Kentucky legislators are approaching a critical point as they prepare to open the 2014 session of the General Assembly Tuesday.
The 138 men and women from all corners of Kentucky have a unique opportunity to enact dramatic changes for the betterment of this state as they begin their work with the chief priority being to adopt a new, two-year state budget.
They, through that budget, have the power to plan a future of better-educated citizens with potential for good jobs and successful lives that will allow them, their families and the state as a whole to prosper. That future could include sound public schools, good roads, reliable state services and effective aid to the impoverished and disadvantaged.
Or the lawmakers, as they too often have before, could allow this great opportunity to slip away as they settle for incremental gains and showy legislation that offers much flash but little substance.
For the sake of Kentucky, lawmakers must choose the former course.
It will require political courage, often lacking in Frankfort and particularly in a year where all 100 members of the House and half of the 38 Senate members are up for election in November.
It will require an understanding of the state’s complex financial situation that can no longer be dismissed by cheap talk of “tightening our belts.”
And, plainly stated, it will require revenue, much more revenue, to reinvigorate state programs such as public education that have been crippled by repeated cuts.

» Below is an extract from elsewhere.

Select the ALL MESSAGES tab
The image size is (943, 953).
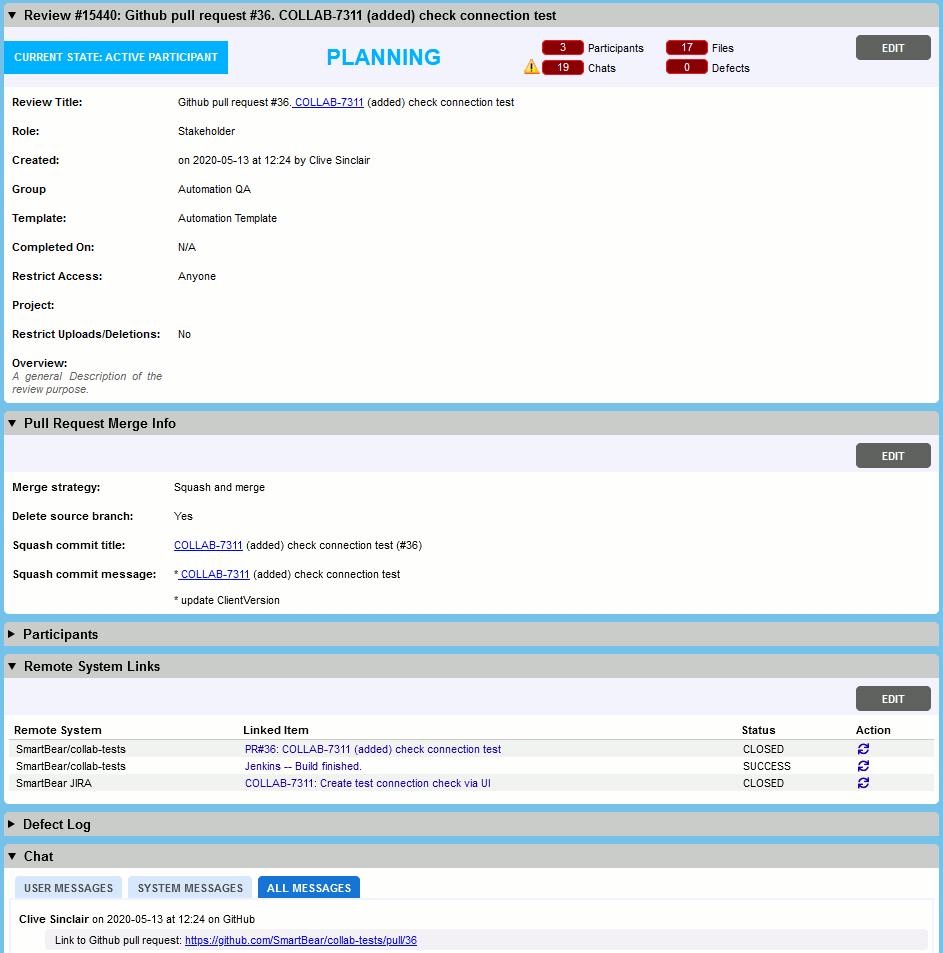click(x=308, y=887)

The crisis Kentucky is facing cannot be overstated. It is sliding backward even as the need to move forward grows more acute.

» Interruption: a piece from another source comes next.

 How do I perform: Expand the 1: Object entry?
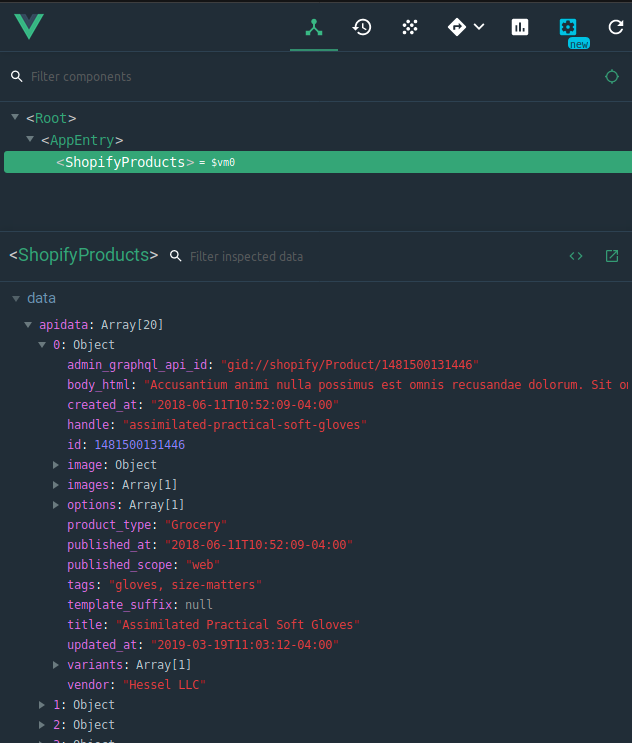42,705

Kentucky’s public education system is careening toward the pre-Kentucky Education Reform Act levels that caused the state Supreme Court to find the school system unconstitutional, forcing the legislature in 1990 to enact significant reforms and equitable funding. But 23 years later, Kentucky now ranks 39th in funding for education and recently was awarded an “F” for school funding by Education Week.
Vital areas such as public health departments, school nurses, child care assistance and social services for Kentuckians young and aged have been slashed.
State workers haven’t had a raise in four years and Education Commissioner Terry Holliday has warned that up to 2,000 teachers could face layoffs without an increase in state funds.
Gov. Steve Beshear has warned that he is willing to cut other state programs and services, if necessary, to better fund education.
But he also is willing to back an overhaul of the state tax system to provide enough revenue to fund other essential services.
A blueprint is available from the Governor’s 2012 Blue Ribbon Commission on Tax Reform. After 13 such studies in three decades, no more are needed.
All that’s needed is the courage of the General Assembly to act.